2021-03-31

Be Mindful

Practice of the Week
Be Mindful

Category: Supporting Practices: observances that support and expand developing spirituality.
"Mindfulness means paying attention in a particular way: on purpose, in the present moment, nonjudgmentally." (Jon Kabat-Zinn)

"When we are mindful, deeply in touch with the present moment, our understanding of what is going on deepens, and we begin to be filled with acceptance, joy, peace, and love." (Thich Nhat Hanh)
Text below adapted from Rick Hanson, Just One Thing.

The movements of information through your nervous system -- which is what I mean by "mental activity," most of which is unconscious -- can create lasting changes in brain structure:
"neurons that fire together, wire together."
In particular, this rewiring is accelerated for what's in the field of focused attention. In effect, attention is like a combination spotlight and vacuum cleaner: it illuminates what it rests upon and then sucks it into your brain.

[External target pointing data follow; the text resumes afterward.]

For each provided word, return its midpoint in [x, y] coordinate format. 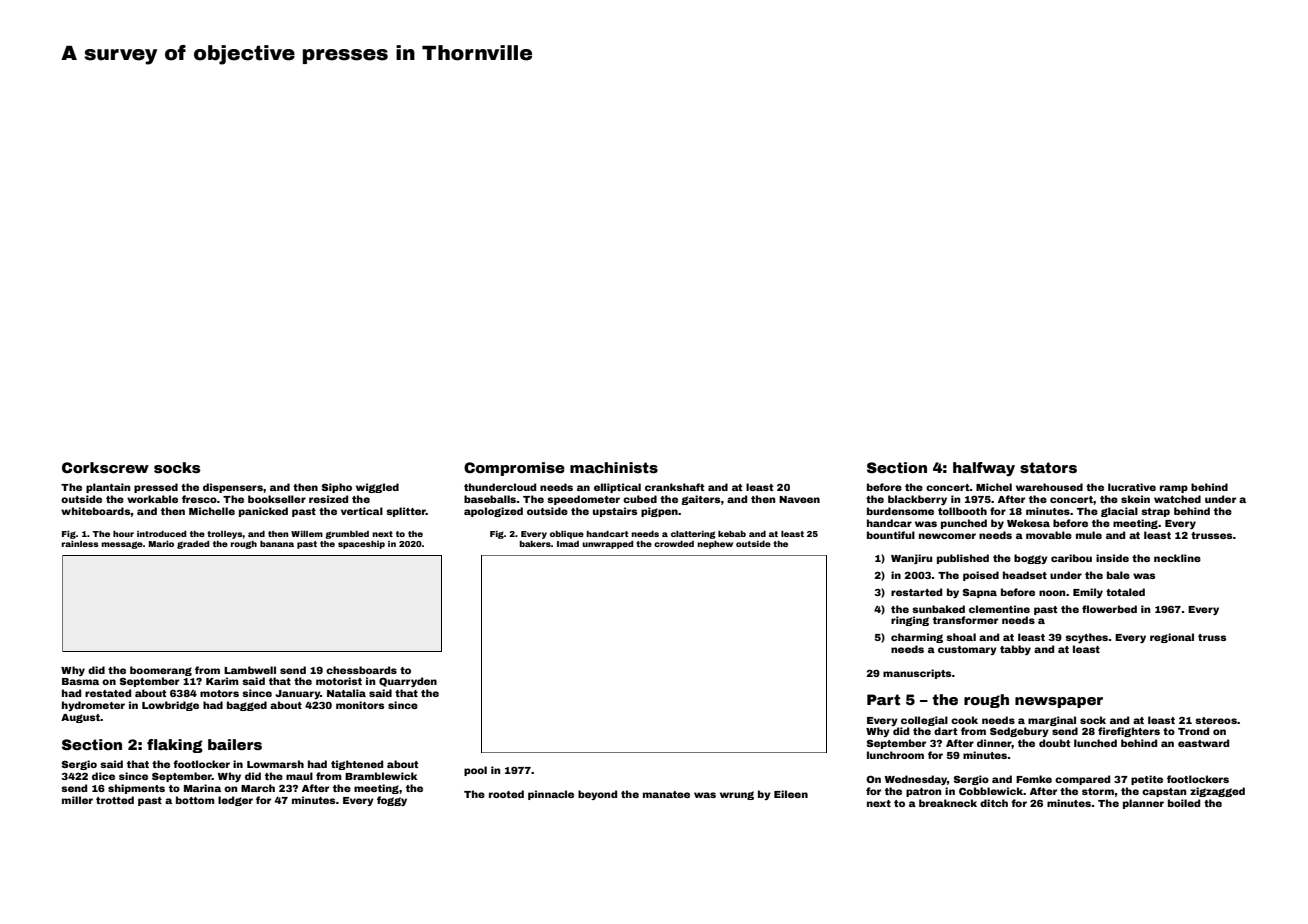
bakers [535, 544]
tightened [357, 765]
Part [883, 699]
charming [917, 638]
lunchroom [895, 755]
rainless [80, 544]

Since attention is largely under volitional control -- you can direct it with conscious effort -- you have an extraordinary tool at your disposal all day long to gradually sculpt your brain in positive ways. Unfortunately, most people do not have very good control of their attention: it's hard for them to rest it where they want and keep it there -- such as an important but boring meeting, or the sensations of one breath after another -- and hard to pull it away from things that aren't helpful, like senseless worry, self-critical rumination, or too much TV. The reasons include temperament (for example, anxious, spirited), personal history (for example, losses or traumas that keep them on edge), and our hyper-stimulating, ADD-ish culture.

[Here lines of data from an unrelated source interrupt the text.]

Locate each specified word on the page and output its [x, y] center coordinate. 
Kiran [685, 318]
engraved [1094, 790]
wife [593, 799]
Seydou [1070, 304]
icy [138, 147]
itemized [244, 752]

Happily, attention is very trainable. You really can develop better control of your spotlight/vacuum cleaner. This is where mindfulness comes in—which simply means being steadily aware of something. As you practice being mindful, you will gain more control over your attention.

You could be mindful of what's around you -- perhaps key details at work, the deeper wants of your partner, flowers blooming and children smiling, or where you left the car keys. You could also be mindful of your inner world, such as soft feelings of hurt underneath brittle anger, your good intentions and basic decency, or unrealistic expectations that set you up for disappointment.

Mindfulness has lots of benefits. It brings important information about what's happening around you and inside you. It helps you witness your experience without being swept away by it, and to hold it in a larger context; as your mindful awareness increases, negative experiences have less impact on you. And the duration and intensity of what you are paying attention to tends to increase its traces in your brain. Consequently, mindfulness really helps you take in positive experiences.

To some extent, mindfulness has become associated with Buddhism, but all the world's religions and moral traditions value being mindful -- rather than mindless! Additionally, mindfulness is increasingly taught in secular settings such as hospitals, corporations, classrooms, professional sports, and military training.

Studies have shown that regular practices of mindfulness:
  • Thicken cortical layers in regions of the brain that control attention (so you get better at atten-tion itself) (Lazar et al. 2005)
  • Add neural connection in the insula, a part of the brain that supports both self-awareness and empathy for the emotions of others (Lazar et al. 2005)
  • Increase the relative activation of the left pre¬frontal cortex (behind the left side of your fore-head), which helps control and reduce negative emotions (Davidson 2004)
  • Strengthen your immune system (Davidson et al. 2003)
  • Reduce the impact of pain and accelerate post¬surgical recovery (Kabat-Zinn 2003; Kabat-Zinn, Lipworth, and Burney 1985)
Pretty great for a simple method—mindfulness—that you can use, privately and effectively, anywhere you go.

How

Mindfulness is natural. You are already mindful of many things each day. The problem is that most of us remain mindful for only a few seconds at a time. The trick is to have more "episodes" of mindfulness, and to lengthen and deepen them.

So, set aside a minute or more every day to be deliberately mindful -- focusing on a specific object of attention (e.g., the sensations of breathing) or opening wide to whatever moves through awareness. You could extend these moments of mindfulness into a longer period of meditation, letting your mind become increasingly clear and peaceful.

Then, throughout the day, add some additional times of mindfulness when you remain stably present with whatever is happening around you and inside you. If you like, use recurring events such as meals, a telephone ringing, or walking through a doorway as reminders to be mindful.

It will support and deepen your mindfulness to bring an attitude of curiosity, openness, non-judgmental acceptance, and even a kind of friendliness to the things you're aware of. Also try to develop a background awareness of how mindful you are being; in effect, you are paying attention...to attention, in order to get better at it.

These practices will gradually train your brain to be more mindful, which will bring you many rewards. For as William James -- the first major American psychologist -- wrote over a century ago (1890, p. 424):
"The faculty of voluntarily bringing back a wandering attention, over and over again, is the very root of judgment, character, and will...An education which should improve this faculty would be the education par excellence."